Salman’s gamble is that the opinions of the young people he’s courting with social and economic changes outweigh the concerns of religious conservatives who have long supported the ruling Al Saud family.
But state-sanctioned conservatives have seen their power weaken.
“When you want to make changes, especially political and constitutional, you always face resistance. So you want to take it step by step,” said Khalid Al-Dakhil, a Saudi author, historian and columnist for pan-Arab newspaper, Al-Hayat.
In September, some 30 clerics, intellectuals and activists were locked up. This “crackdown on dissent,” as it was described by human rights defenders, was followed by this weekend’s detentions. Many of the princes taken into custody by the Salman-led anticorruption body are reportedly are being held in Riyadh’s luxury Ritz-Carlton hotel.

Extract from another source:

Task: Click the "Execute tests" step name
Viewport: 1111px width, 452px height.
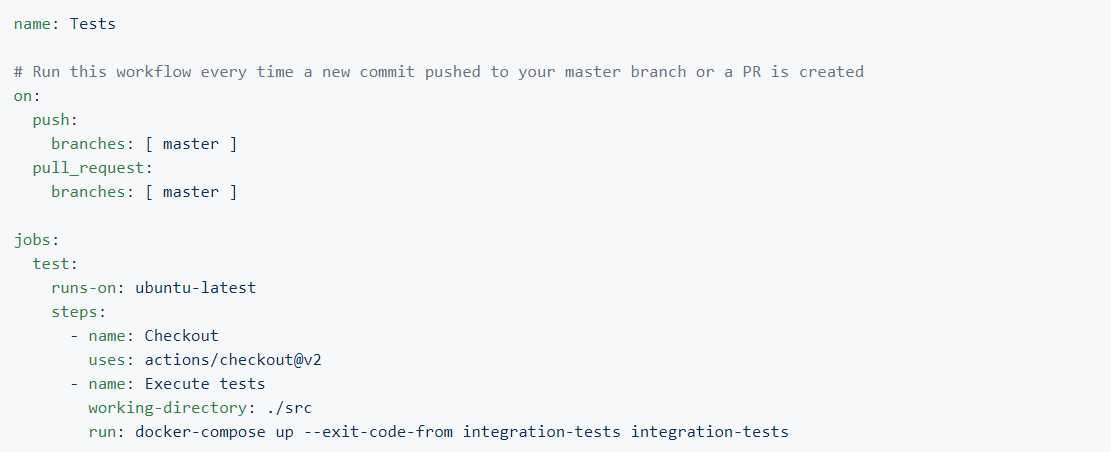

Among those detained was Prince Alwaleed bin Talal, one of the Middle East’s richest people, with investments in Twitter, Apple, Citigroup, and the Four Seasons, Fairmont and Movenpick hotel chains.
Kristian Coates Ulrichsen, a research fellow at the James A. Baker III Institute for Public Policy at Rice University, suggested the arrests were designed to further smooth Salman’s eventual succession to the throne.
“As a leader who is set to remain in power for decades, Mohammed bin Salman is remaking the kingdom in his own image and signaling a potentially significant move away from the consensual balancing of competing interests that characterized Saudi rule in the past,” Ulrichsen said.
Within the country, rights defenders charge that the state is above the law and that dozens of activists are serving long prison sentences for advocating change. Women and minorities are “systematically” discriminated against, according to Human Rights Watch.
As Salman woos the world, he is also having to explain Saudi Arabia’s continued support for the two-and-a-half-year involvement in the war in neighboring Yemen — a conflict that has created what the U.N. calls the worst humanitarian crisis in the world.
But Al-Dakhil, the author and historian, said Salman the reformer was clearly different from those who preceded him.
“Mohammed Bin Salman is a new leader with new vision and new outlook,” Al-Dakhil added. “The question is, how far is he willing to go on this path?”